The move isn't strictly motivated by the salary cap, since the Saints are already a few million dollars under the projected 2016 cap. However, they do rank among the teams with the least cap space, which puts a premium on every dollar they spend.
Colston will count for $2.7 million in dead money on the Saints' salary cap from past signing bonuses.
The Saints also released another one of their all-time greats earlier this month: guard Jahri Evans, who was a member of that same 2006 draft class.
It's unclear if Colston will consider retirement or if he will try to pass the 10,000-yard threshold with another team.
Nicknamed "the Quiet Storm" for his quiet demeanor, Colston has been an instrumental part of the Saints' record-breaking passing offense under coach Sean Payton and Brees. The 6-foot-4, 225-pounder caught the first TD pass Brees ever threw with the Saints in Week 1 of that 2006 season and went on to rack up six 1,000-yard seasons in his first seven years -- though he never made a Pro Bowl.
Colston held the NFL record for most receptions in the first two seasons of a career with 168 until last year, when former LSU teammates Jarvis Landry and Odell Beckham Jr. both passed him. Brees and Colston rank fifth in NFL history with 72 TDs as a duo.
"He's one of the most unselfish players I've ever played with, one of the greatest teammates I've ever had, one of the most dependable, most reliable people I've ever played with," Brees said late last season."I consider myself lucky to have had, so far, these 10 years with him. And he never ceases to amaze me, just some of the big plays he has the ability to make."
"Shoot, he has epitomized just consistency," Payton said late last season. "He's epitomized what you look for in a pro player, especially with the time he's done it."
Nevertheless, Colston's expected release does not come as a surprise due to his age, his salary and his diminishing role. Colston's 45 receptions, 520 yards and four touchdowns were all career lows.

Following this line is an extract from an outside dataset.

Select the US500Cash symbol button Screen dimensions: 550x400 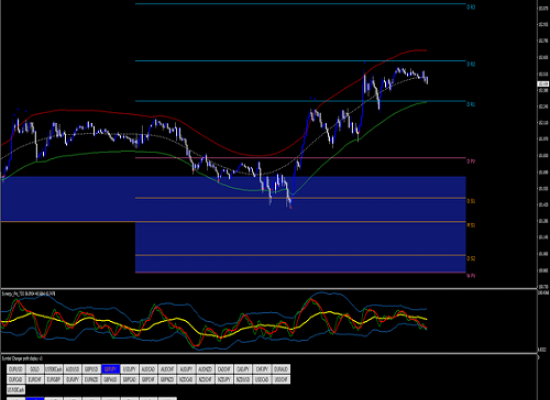[x=54, y=369]
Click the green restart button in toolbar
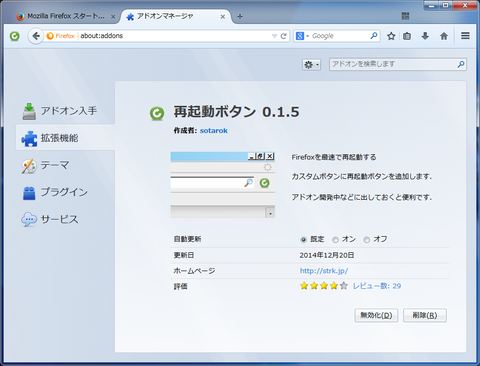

He missed one game with a shoulder injury early in the year, then he missed the final two games with a chest injury. Although Colston remained a dependable target over the middle of the field in clutch situations, he was passed up in the pecking order by second-year receivers Brandin Cooks and Willie Snead and veteran tight end Benjamin Watson.
Recently, Saints general manager Mickey Loomis also talked up the potential of third-year receiver and fellow big man Brandon Coleman (6-6, 225) in an interview with SiriusXM Radio as a possible "heir apparent" to Colston.
Colston's release was also a possibility in 2015 before he agreed to a significant pay cut to stay in New Orleans. At the time, he said some factors were more important than "maximizing every penny out of every contract."
"I look at things just from a business standpoint. You look at the position I play, I'm kind of dependent on everyone else along the offense to have success," Colston said last offseason. "And just being a football fan, I've seen guys at my position chase every penny and not really have the career or the success that they've been accustomed to. So I always say I'm never gonna be in a hurry to leave a Hall of Fame quarterback."